Piss in the Pool de juin 2011. Photo de Celia Spenard-Ko

Dance from the mat : Au sein de Wants&Needs dance, vous ne vous contentez pas de concevoir et d’organiser des spectacles de danse inventifs, collaboratifs et ludiques. Vous êtes aussi une compagnie de danse. Quels sont vos thèmes de prédilection du moment?

Andrew et Sasha : Nous travaillons tous les deux actuellement sur de nouvelles pièces. Nos thèmes de création évoluent avec le temps.

Sasha : Je m’intéresse en ce moment à l’utilisation du mouvement en tant que rituel de connexion spirituelle. Ma création s’inspire notamment de ces mouvements de balancement que font les hommes juifs pendant la prière (davening).

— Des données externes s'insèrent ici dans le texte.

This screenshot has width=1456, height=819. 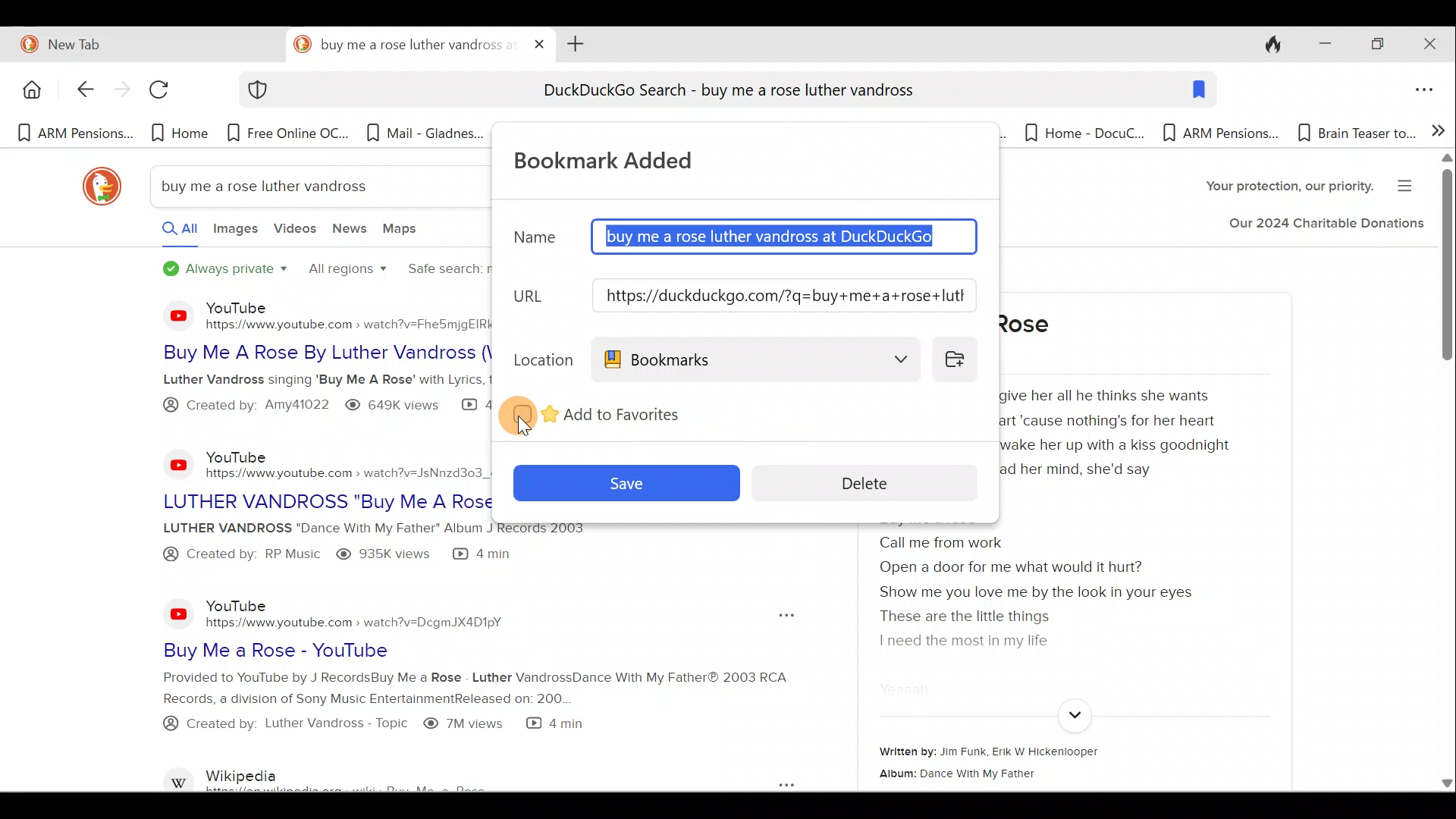 I want to click on YouTube - https://www.youtube.com » watch?v=JsNnzd303_4, so click(x=341, y=459).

Piss in the Pool de juin 2011. Photo de Celia Spenard-Ko

Andrew : Pour ma part, je me penche sur le pouvoir de la prise de conscience, en lien avec des notions de mémoire collective, de rituels et de méditation.

Dance from the mat : Quel est l’accueil réservé par les Montréalais à Piss in the Pool?

Andrew et Sasha : Le public montréalais est incroyablement ouvert et avide de nouvelles expériences de scène! Piss in the Pool attire chaque année des spectateurs très divers, dont une grande partie assiste à son premier spectacle de danse contemporaine. Le contexte festif et détendu met les gens à l’aise. Nous essayons de programmer des créations allant de drôles à dramatiques, de minimalistes à très physiques, pour donner au public un aperçu de diverses expériences de scène.